Records for the task:
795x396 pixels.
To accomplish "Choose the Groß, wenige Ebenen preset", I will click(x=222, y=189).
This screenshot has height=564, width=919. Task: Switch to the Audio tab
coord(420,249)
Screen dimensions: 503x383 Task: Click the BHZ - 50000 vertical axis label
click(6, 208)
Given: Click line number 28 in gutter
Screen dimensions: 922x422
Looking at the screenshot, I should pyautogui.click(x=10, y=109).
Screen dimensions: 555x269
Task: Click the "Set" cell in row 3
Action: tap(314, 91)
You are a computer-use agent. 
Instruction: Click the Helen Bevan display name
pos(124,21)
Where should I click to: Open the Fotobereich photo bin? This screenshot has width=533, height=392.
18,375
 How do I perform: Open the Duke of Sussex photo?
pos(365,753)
...
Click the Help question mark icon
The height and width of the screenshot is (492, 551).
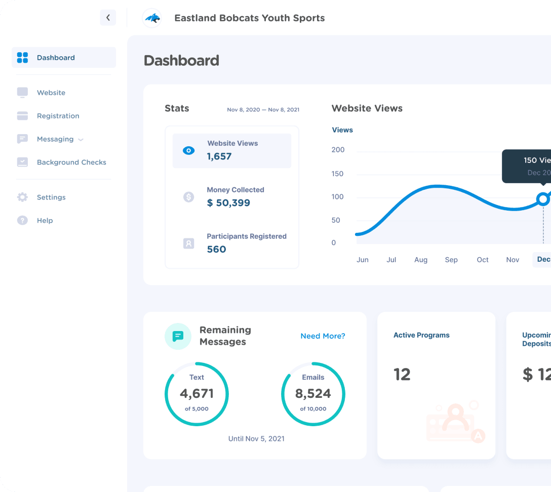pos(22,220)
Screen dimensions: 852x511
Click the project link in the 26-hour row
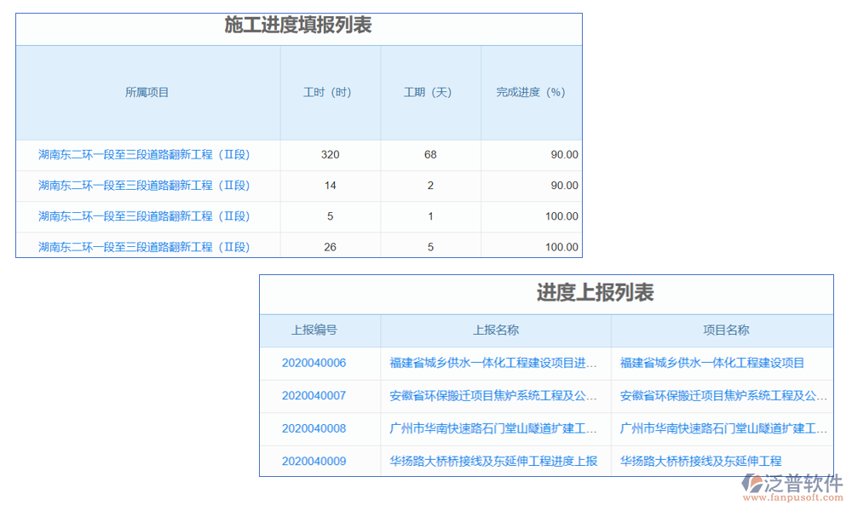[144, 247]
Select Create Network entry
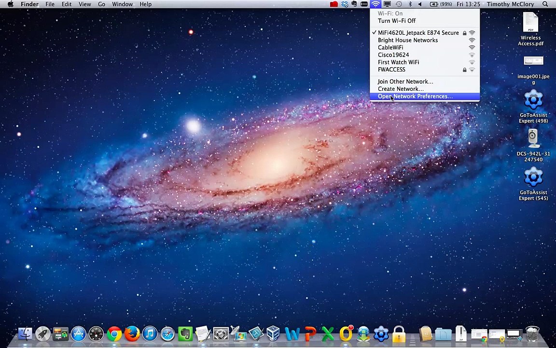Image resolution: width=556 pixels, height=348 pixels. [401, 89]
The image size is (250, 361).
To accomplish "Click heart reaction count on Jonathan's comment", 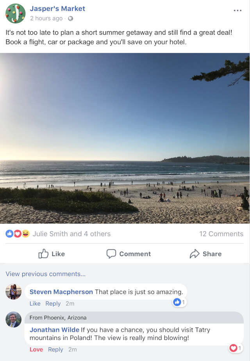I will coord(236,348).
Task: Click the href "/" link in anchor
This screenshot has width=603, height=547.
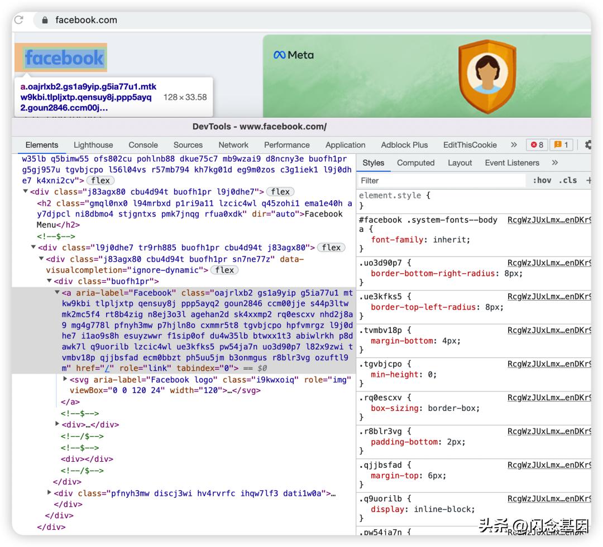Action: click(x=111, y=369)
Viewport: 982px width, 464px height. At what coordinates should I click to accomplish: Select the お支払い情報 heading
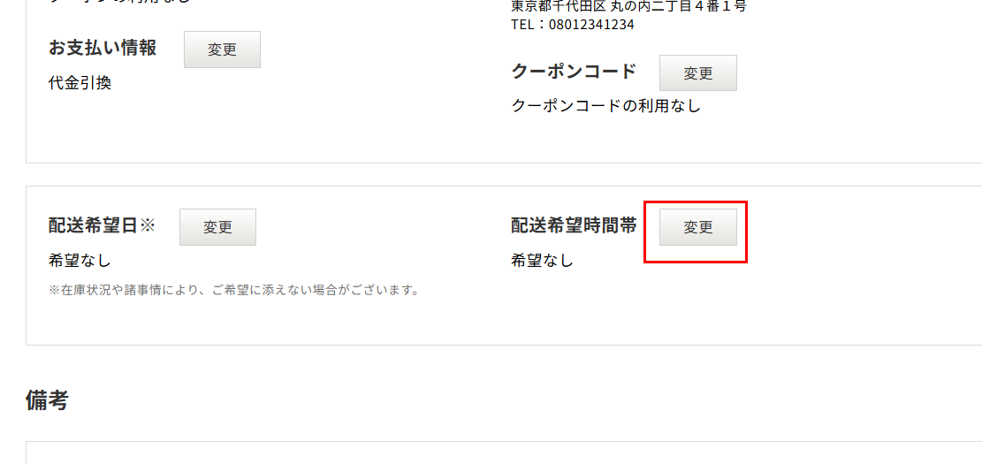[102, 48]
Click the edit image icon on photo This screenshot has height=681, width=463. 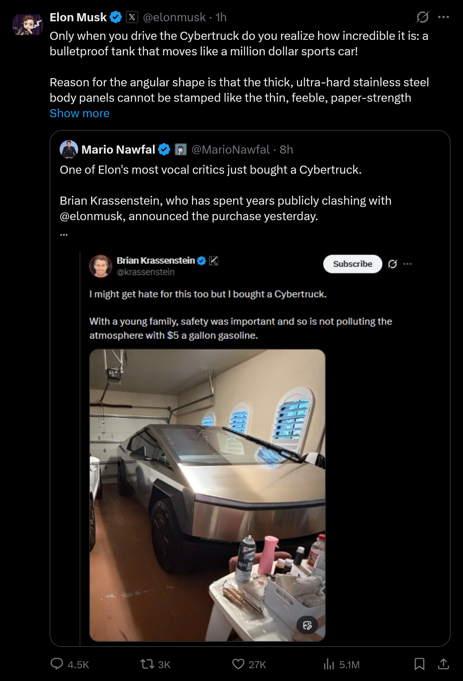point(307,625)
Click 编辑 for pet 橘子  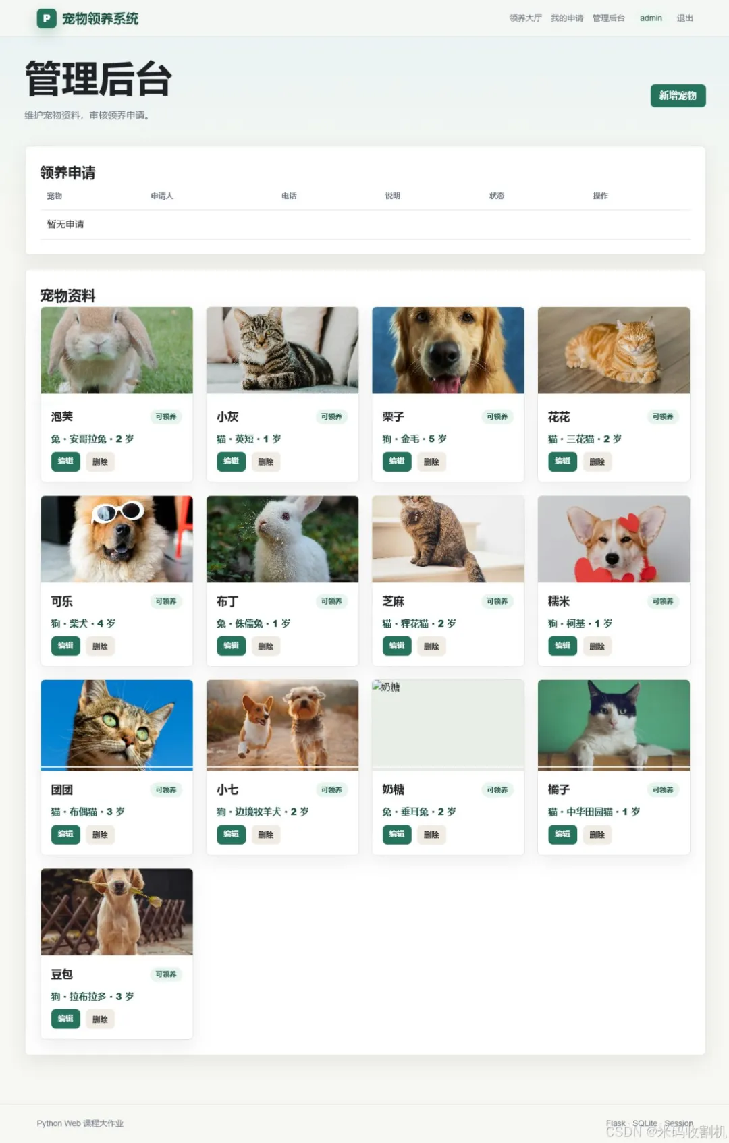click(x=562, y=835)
--
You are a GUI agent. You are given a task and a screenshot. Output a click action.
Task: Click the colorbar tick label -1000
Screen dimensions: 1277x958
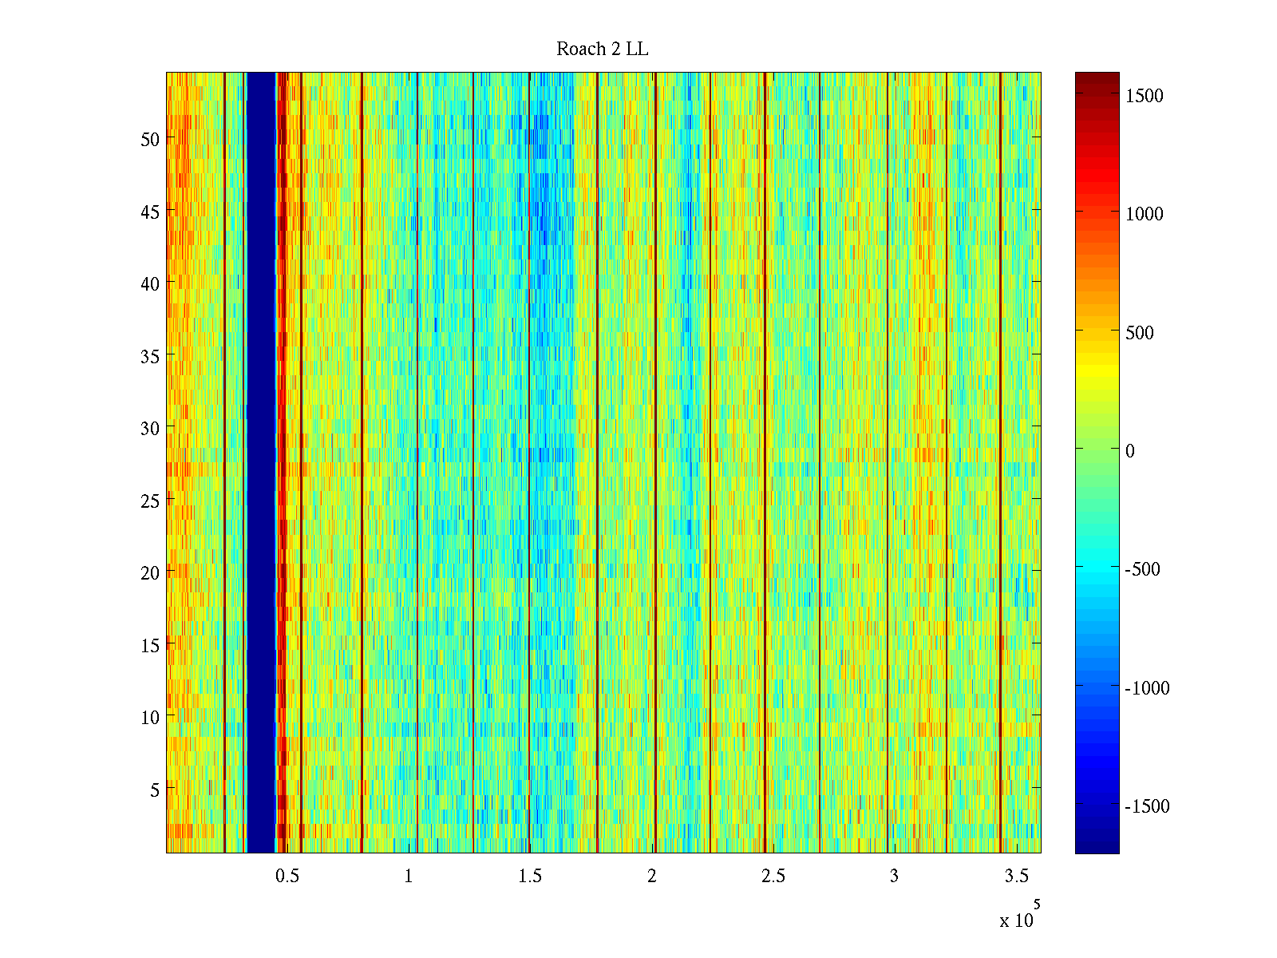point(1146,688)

Task instructions:
Where a line in the records above includes the string "agent", show it.

Written reply:
You are a computer-use agent. 
You are a GUI agent. You are given a task and a screenshot. Output a click action.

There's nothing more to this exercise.